May 14, 2006

ISSUE: -- Sheriff R. Thomas Golding has announced that he is ending his campaign to seek election to another term, pointing to frustration with "underhanded tactics" used by detractors and political opponents to discredit him. Golding's decision came after a complaint that his staff has been intimidating employees into supporting his campaign, as well as other accusations of misconduct and complaints of morale problems within the agency. The sheriff's withdrawal from the race is the latest example of the turbulence that has occurred during election campaigns and is characteristic of a system in which the county's top law enforcement official is an elected position. In the past, such instances have sparked discussion over whether the sheriff should be appointed instead of elected. Should the job of sheriff of Harford County continue to be an elected position?

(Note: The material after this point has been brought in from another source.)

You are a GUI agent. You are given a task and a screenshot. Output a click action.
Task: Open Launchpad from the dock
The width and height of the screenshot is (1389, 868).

Electing sheriff is only right way

The concept of an elected head of law enforcement has been historically rooted in our government since the inception of this country and our state.

The position of sheriff is the only place in our country, and in most of the world, where the citizens have any direct input into the hiring of a head law enforcement agency and how it should be managed. If we decide to end the election of the sheriff, maybe we should end election of most other state and county political positions.

We should just elect a governor and let that person hire all the people who would run our counties and the state. If the election of our sheriff is a bad idea, then the election of the County Council, state delegates and senators is also a bad idea.

Politics allows the common folks to see the warts on those who govern us. To be elected means to stand the test of public scrutiny and survive. The concept of "that which does not kill us, makes us stronger" truly applies to political elections.

Without the election of the sheriff, we would have just another chief of a county police department. That department would then be a puppet of the politicians that would hire the chief.

The chief would be a servant of the governmental unit they work for, not the citizens of the jurisdiction they serve.